ニュース

ランドローバー、バッテリEVの新型「レンジローバーGT(プロトタイプ)」世界初公開 将来的にハイブリッドモデルも追加

2026年7月22日(現地時間) 発表
バッテリEVモデルの新型「レンジローバーGT(プロトタイプ)」を世界初公開

 英ランドローバーは7月22日(現地時間)、レンジローバーブランド第5のモデル「レンジローバーGT」の投入を発表し、プロトタイプの画像を世界初公開した。詳細は2026年後半に発表予定。

 新型EMAアーキテクチャを採用した初のフル電動レンジローバーモデルとなるレンジローバーGTのインテリアには、エクステリアのプロポーションを定義する本質的な美しさ、精緻さ、静謐なモダニティといったリダクティブ(無駄をそぎ落とした)要素を反映。最新テクノロジーが構造に溶け込み、従来のインストルメントクラスターに代わって、ドライバーディスプレイと一体化したシングルスクリーンデザインを採用している。

レンジローバーGT(プロトタイプ)
レンジローバーGT(プロトタイプ)
レンジローバーGT(プロトタイプ)

 また、キャビン幅いっぱいに配したエアコン吹き出し口は隠されて目立たず、レンジローバーの不変的な象徴である水平基調のグラフィックを強調。ダッシュボードに使用した気品ある上質なテキスタイルはシームレスに溶け込み、質感と構造美を両立させながら、スピーカーを隠すデザインとなっている。さらに、視覚的および聴覚的なノイズをそぎ落とし、かつてないほど自然な対話形式で多くの機能を操作できるようにし、心安らぐサンクチュアリ(聖域)な空間に創り上げている。

レンジローバーGT(プロトタイプ)のインテリア
レンジローバーGT(プロトタイプ)のインテリア

 レンジローバーGTは内燃機関(ICE)やハイブリッドと同様、英国・ヘイルウッドで生産。最初はBEV(バッテリ電気自動車)として導入するが、将来的にはハイブリッドモデルも追加して選択肢を拡充させる予定という。

レンジローバーGT(プロトタイプ)のインテリア

 現在プロトタイプ車両は、車体にレンジローバーのクリエイティブ・チームがデザインした専用カモフラージュを施した状態で、最終段階となるオンロードテストを実施。
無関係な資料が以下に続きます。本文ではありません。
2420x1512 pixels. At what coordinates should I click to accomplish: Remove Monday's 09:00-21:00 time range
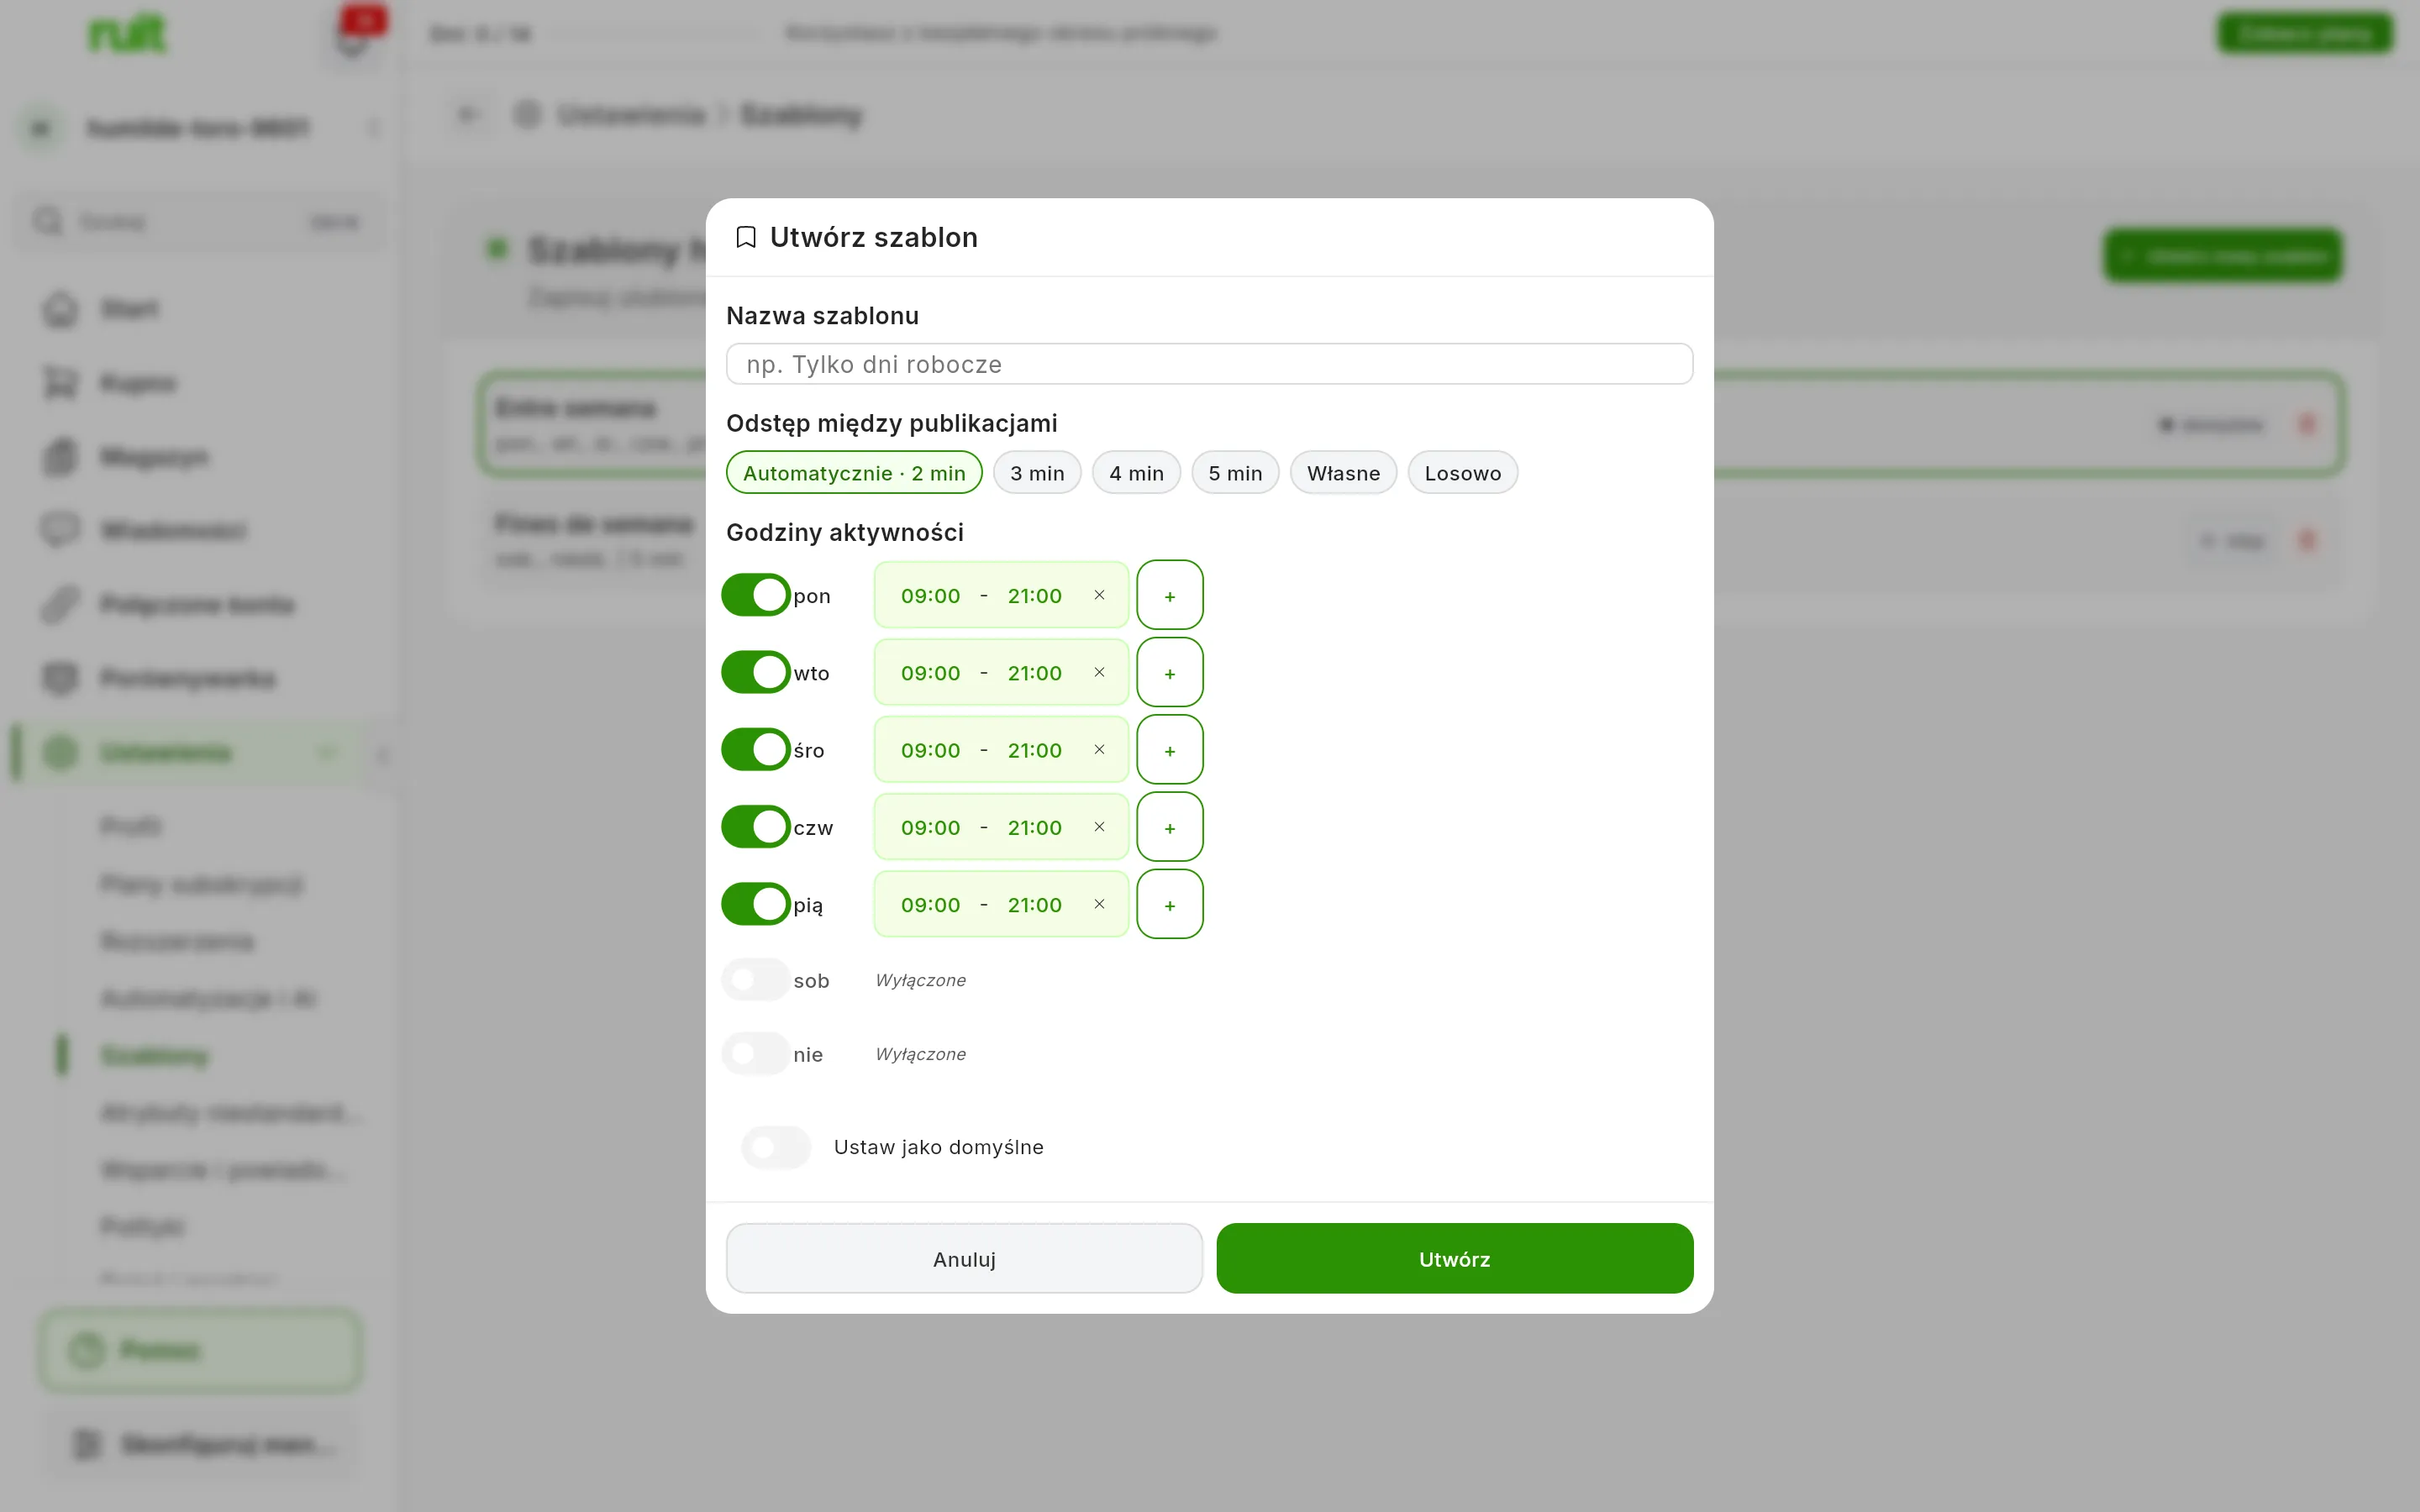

 カモフラージュのデザインは、レンジローバーのクリエイティブチームとエンジニアリングチームの拠点である英国・ゲイドン周辺の風景からインスピレーションを得たもので、現地の地形の等高線をベースにそこから流れるようにゴールドでパターンを描き、GTとしてのキャラクターとその旅の感覚を表現。デジタル感覚を取り入れたデザインは、車両に組み込まれた最先端テクノロジーを反映したもので、レンジローバーGTが史上最も技術的に洗練されたモデルであることを強調したという。

レンジローバーGT(プロトタイプ)のインテリア
レンジローバーGT(プロトタイプ)のインテリア

 レンジローバー担当マネージング・ディレクターであるマーティン・リンパート氏は「レンジローバーGTは美しく魅力的なGTならではの佇まいとプロポーション、そして洗練されて快適な長距離移動を実現しながら、従来のGTにはない卓越した走破能力を実現し、GTセグメントを再定義する存在となるでしょう。私たちはこの数年間、GTの基本要素をレンジローバー独自の洗練された手法で再解釈することに徹底的に取り組んできました。その結果、レンジローバー史上最もドライバーズカーらしい特性を持ちながら、紛れもなく高い走破性を兼ね備えたモデルが誕生しました。それを叶えたのが、当社の電動化に対応したEMAアーキテクチャです。既存のパワートレーンポートフォリオを補完し、あらゆるお客さまのニーズに対応できるよう選択肢を増やします。BEVならではの余裕のあるパフォーマンス、ファーストクラスを思わせる快適な長距離移動、あらゆる地形に対応できる走破能力、これらすべてを融合した本モデルはレンジローバーそのものです。また、静謐なインテリアは、当社が思い描くモダンなGTに対するビジョンを体現しています」と述べている。